The decision was based on the Fire Weather Index (FWI) as well as the “progressive green-up of vegetation” which has yet to occur, said a City of Edmonton news release issued late Friday.
The FWI indicates overall fire danger and looks at weather data such as temperature, humidity, wind speeds and precipitation. On Friday, the FWI for Edmonton was classified as high.
“Backyard fire pits and recreational cook stoves in parks are allowed, provided they are used with caution. Backyard fire pits must meet all the requirements of the fire pit bylaw,” the release states.
“In early spring, there is a heightened risk in natural areas and great caution is necessary by people using these areas. Carelessly discarded smoking material can have a devastating effect in these dry conditions.”
Compliance will be emphasized over enforcement, however, anyone that doesn’t comply may be subject to fines or charges if there is a safety issue.
“If this spring continues to provide warm and dry conditions resulting in extreme FWI values, a fire ban may be implemented,” the release states. “A fire ban would prohibit the use of backyard fire pits, cooking stoves in parks, and barbecues using solid fuels such as wood and briquettes.”
The restriction will remain in effect until further notice, and EFRS will continue to monitor the Fire Weather Index.
Parkland County issued a fire ban Thursday while Leduc County, Lamont County, and Westlock County also issued fire restrictions.
Under a fire ban, no outdoor fires are permitted, including screened fire pits, burn barrels and incinerators, recreational fire pits, and charcoal briquette barbecues.
Gas and propane appliances such as barbecues, stoves and fire pits are still allowed.
All fire permits are suspended or cancelled and no new fire permits are issued during the fire ban.
According to Leduc County, a fire restriction was issued because of the dry conditions and to minimize firefighters’ risk of exposure to COVID-19.
Red Deer County, Lacombe County, the County of Stettler, County of Two Hills and County of Vermilion River have also issued fire restrictions.
There are aditional advisories issued for Athabasca County, Beaver County, Camrose County, the Edson Forest Area, Jasper National Park, Lac St.
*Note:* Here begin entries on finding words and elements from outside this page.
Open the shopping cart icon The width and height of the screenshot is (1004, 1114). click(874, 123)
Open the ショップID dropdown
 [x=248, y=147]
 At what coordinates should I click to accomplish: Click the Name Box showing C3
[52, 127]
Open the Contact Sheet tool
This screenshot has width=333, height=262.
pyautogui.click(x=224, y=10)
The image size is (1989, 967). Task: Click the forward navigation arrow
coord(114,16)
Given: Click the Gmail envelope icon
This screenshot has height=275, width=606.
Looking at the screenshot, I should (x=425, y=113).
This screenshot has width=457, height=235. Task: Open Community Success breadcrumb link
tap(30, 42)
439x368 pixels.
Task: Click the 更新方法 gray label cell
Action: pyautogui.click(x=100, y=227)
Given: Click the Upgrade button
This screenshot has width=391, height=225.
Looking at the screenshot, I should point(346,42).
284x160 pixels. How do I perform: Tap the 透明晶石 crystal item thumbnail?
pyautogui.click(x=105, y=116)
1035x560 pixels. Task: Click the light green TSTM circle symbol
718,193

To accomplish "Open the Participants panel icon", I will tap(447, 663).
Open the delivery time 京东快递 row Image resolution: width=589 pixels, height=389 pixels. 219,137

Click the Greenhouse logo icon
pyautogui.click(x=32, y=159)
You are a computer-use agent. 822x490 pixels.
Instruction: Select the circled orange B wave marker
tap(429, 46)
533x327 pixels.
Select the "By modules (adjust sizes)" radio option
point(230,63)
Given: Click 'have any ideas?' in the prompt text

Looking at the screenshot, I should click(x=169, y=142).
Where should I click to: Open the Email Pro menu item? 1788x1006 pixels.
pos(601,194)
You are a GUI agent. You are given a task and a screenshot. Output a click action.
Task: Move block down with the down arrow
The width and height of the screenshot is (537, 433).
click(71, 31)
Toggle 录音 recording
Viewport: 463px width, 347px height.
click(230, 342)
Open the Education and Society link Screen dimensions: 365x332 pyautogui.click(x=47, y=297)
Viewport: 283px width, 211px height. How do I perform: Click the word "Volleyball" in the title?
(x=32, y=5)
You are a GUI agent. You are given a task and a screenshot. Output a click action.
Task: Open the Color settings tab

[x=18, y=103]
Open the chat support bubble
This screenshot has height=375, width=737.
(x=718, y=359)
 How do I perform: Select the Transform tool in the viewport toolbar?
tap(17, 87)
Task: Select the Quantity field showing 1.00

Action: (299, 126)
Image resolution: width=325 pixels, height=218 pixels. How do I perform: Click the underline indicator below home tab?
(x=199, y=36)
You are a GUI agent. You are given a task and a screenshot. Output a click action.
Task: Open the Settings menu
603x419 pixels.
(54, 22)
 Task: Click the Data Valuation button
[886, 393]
Anne County, Ponoka County, and the Rocky Mountain Forest Area.
Under an advisory, fire and fireworks permits are suspended.
Currently, 12 wildfires are burning in the Forest Protection Area. Eight are under control while four have been turned over to the responsible party.
Since March 1, the beginning of Alberta’s fire season, there have been 60 wildfires in the Forest Protection Area, burning a total of 47.32 hectares.
The five-year average for this time period is 67 wildfires burning just over 100 hectares.